After 1837, August Belmont (Schönberg) was publicly advertised in the financial press as the American representative of the Rothschilds. When Belmont participated in a financial operation, everyone knew that the Rothschilds were involved. When Belmont took no part, and the transaction was handled by J.P. Morgan & Co., and/or by Kuhn, Loeb Co., everyone "knew" [that is, "assumed"] that the Rothschilds were not involved.
George Peabody had established his business in England through his connection with Brown Brothers (now Brown Bros. Harriman and Brown, Shipley). He had become an unidentified agent for Lord [Nathan] Rothschild as early as 1835. Although there is no statue of George Peabody in the Wall Street area, there is one in London, just opposite the Bank of England George Peabody became "the favorite American" of Queen Victoria. His old lunchbox occupies a prominent place in the London office of Morgan Stanley to this day.
By 1861, George Peabody had become the largest trader of American securities in the world. To put pressure on the Lincoln government, he began unloading them and driving prices down. At the same time, [Junius?] Morgan, allied with Morris Ketchum, was depleting the American gold supply by shipping it to England. He ran the price from $126 ounce to $171 ounce, reaping a good profit, and putting more financial pressure on the Lincoln government. This was one of many financial operations directed by the Rothschilds for their own political and financial goals. As George Peabody had no son to take over his firm, he took on Junius Morgan as partner; Junius' son John Pierpont Morgan, became known as "the most powerful banker in the world", although his principal role was to secretly carry out commissions for the House of Rothschild.
The New York Times, Oct. 26, 1907, noted in connection with J.P. Morgan's actions during the Panic of 1907:
"In conversation with the New York Times correspondent, Lord [Nathaniel] Rothschild paid a high tribute to J.P. Morgan for his efforts in the present financial juncture in New York. 'He is worthy of his reputation as a great financier and a man of wonders. His latest action fills one with admiration and respect for him.' "
This is the only [?] recorded instance when a Rothschild praised any banker outside of his own family.
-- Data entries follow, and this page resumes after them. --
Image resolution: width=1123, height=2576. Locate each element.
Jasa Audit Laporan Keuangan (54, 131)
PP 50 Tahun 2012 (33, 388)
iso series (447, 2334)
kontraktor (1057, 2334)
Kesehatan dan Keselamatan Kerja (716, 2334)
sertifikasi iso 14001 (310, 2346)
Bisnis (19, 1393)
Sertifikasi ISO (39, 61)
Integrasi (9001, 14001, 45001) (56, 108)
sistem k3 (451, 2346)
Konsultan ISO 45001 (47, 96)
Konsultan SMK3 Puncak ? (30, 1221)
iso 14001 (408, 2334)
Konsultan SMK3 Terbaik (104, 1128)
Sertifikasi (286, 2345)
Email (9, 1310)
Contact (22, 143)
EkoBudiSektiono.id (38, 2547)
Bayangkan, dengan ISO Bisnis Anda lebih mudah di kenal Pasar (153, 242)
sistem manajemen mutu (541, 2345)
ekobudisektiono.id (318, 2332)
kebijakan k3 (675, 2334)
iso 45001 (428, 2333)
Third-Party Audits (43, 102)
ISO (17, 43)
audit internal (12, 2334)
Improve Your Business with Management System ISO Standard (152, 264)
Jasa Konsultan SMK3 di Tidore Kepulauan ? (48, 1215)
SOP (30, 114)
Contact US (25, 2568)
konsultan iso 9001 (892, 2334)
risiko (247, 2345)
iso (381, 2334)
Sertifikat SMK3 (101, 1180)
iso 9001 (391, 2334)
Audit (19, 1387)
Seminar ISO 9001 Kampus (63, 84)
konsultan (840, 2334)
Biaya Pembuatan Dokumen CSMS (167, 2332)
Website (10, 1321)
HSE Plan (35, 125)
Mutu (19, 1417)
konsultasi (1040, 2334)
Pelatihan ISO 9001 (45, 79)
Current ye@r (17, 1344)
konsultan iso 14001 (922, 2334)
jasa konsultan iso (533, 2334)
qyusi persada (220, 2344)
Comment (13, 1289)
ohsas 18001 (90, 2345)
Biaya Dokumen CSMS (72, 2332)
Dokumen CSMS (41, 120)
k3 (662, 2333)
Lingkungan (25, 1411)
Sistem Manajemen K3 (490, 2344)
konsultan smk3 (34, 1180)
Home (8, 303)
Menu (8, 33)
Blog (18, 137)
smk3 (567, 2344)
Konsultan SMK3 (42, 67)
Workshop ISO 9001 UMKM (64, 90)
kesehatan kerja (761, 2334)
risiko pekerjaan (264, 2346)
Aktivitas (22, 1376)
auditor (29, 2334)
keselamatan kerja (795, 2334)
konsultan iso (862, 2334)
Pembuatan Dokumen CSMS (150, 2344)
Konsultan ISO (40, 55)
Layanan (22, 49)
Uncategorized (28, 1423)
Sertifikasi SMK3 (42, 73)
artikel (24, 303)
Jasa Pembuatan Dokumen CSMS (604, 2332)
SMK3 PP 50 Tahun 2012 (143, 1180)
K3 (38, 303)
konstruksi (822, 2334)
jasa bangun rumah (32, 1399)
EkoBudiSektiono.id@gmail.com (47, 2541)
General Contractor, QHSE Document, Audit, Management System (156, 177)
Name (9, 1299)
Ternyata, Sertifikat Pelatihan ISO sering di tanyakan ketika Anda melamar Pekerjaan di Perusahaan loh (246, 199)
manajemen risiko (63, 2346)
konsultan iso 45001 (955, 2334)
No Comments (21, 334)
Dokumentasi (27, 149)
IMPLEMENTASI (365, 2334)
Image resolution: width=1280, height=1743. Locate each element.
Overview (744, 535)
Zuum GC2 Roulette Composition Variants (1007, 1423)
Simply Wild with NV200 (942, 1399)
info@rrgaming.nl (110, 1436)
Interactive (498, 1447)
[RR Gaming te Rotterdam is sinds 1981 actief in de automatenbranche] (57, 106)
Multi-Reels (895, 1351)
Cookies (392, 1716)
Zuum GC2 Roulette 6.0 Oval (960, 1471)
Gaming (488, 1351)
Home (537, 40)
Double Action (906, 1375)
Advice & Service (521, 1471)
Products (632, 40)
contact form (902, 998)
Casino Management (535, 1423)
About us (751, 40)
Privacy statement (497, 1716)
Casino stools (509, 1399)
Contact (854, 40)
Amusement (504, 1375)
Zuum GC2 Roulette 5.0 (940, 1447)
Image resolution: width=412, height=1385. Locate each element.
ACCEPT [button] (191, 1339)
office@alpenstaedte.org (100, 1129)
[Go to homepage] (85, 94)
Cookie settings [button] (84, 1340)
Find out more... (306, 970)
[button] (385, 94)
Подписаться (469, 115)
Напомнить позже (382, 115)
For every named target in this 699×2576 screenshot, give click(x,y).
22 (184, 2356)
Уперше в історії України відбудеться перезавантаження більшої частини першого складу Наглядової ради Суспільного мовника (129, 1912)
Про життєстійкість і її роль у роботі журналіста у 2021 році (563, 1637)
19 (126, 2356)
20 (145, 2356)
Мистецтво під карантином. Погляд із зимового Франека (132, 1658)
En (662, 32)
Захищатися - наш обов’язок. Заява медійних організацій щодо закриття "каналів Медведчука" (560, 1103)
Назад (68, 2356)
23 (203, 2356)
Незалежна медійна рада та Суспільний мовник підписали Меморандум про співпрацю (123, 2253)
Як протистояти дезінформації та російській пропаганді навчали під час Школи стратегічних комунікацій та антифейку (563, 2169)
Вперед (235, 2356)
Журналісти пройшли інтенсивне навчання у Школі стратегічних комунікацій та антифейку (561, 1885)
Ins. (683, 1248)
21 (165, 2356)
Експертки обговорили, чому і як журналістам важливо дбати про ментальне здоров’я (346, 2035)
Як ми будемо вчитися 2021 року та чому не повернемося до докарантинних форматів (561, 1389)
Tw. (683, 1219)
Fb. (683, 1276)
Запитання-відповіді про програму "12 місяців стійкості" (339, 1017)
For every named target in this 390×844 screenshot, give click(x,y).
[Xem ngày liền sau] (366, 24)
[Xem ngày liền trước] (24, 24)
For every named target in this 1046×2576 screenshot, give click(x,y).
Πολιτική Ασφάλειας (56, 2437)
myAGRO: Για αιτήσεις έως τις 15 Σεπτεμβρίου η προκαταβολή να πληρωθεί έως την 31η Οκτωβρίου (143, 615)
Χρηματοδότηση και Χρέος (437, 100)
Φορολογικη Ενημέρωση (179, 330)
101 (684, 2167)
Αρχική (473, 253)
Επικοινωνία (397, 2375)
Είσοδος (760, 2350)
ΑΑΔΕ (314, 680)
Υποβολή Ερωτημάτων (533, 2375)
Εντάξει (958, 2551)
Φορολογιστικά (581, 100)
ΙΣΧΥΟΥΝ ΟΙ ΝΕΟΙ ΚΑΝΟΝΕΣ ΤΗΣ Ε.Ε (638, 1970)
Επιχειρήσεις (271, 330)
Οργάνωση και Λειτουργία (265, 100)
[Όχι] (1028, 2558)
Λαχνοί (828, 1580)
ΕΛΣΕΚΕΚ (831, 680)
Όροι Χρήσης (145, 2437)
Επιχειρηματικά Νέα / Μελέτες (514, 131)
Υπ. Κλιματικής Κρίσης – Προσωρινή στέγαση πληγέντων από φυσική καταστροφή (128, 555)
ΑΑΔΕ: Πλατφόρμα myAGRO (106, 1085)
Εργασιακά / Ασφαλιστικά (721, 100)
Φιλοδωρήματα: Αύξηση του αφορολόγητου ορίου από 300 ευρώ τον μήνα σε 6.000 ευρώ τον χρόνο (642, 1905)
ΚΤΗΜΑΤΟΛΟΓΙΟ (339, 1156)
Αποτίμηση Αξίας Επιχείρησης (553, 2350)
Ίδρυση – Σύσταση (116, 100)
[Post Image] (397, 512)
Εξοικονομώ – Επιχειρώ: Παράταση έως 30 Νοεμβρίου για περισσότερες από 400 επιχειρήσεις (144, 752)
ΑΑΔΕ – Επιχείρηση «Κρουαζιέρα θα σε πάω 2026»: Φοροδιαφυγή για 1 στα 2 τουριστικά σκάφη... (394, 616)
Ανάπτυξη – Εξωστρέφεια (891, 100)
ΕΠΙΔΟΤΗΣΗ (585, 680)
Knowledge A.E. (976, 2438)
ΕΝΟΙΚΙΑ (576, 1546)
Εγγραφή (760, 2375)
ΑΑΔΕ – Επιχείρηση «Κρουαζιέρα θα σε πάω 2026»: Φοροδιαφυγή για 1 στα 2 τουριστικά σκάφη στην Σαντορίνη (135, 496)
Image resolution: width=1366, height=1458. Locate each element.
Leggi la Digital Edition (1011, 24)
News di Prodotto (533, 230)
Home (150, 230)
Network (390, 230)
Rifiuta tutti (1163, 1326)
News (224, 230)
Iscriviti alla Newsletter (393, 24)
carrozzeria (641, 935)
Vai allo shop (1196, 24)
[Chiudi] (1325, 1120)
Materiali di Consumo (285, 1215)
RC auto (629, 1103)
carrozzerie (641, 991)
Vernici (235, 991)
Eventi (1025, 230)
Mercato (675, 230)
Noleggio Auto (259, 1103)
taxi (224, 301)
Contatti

On March 28, 1932, the New York Times noted:
"London : N.M. Victor Rothschild, twenty-one-year-old nephew of Baron Rothschild, is going to the United States soon to take a post with J.P. Morgan & Co., it was learned tonight. It is usual for progressive British bankers to send their young men to western states temporarily, one of the most notable believers in the practice being the Anglo-American banking house of J. Henry Schroder & Co."
The Morgan-Rothschild connection explains the otherwise incomprehensible mystery of why J.P. Morgan, famed as "the most powerful banker in the world", left such a modest fortune at his death in 1913, a mere $11 million after his debts were secured. Although the present members of the Morgan family seem financially secure, none of them is counted among the "big rich."
In "Brandeis, A Free Man's Life", Arpheus T. Mason notes:
"Young Adolph Brandeis (Justice Brandeis' father) arrived in New York, travelled for awhile in the East and then went on to the Midwest. Young Brandeis' pleasure and facility in travel were greatly enhanced by the companionship of a young friend of the Wehles then on a business trip to the United States to secure information about American investments for the House of Rothschild. Thanks to his companion's contacts and letters of introduction.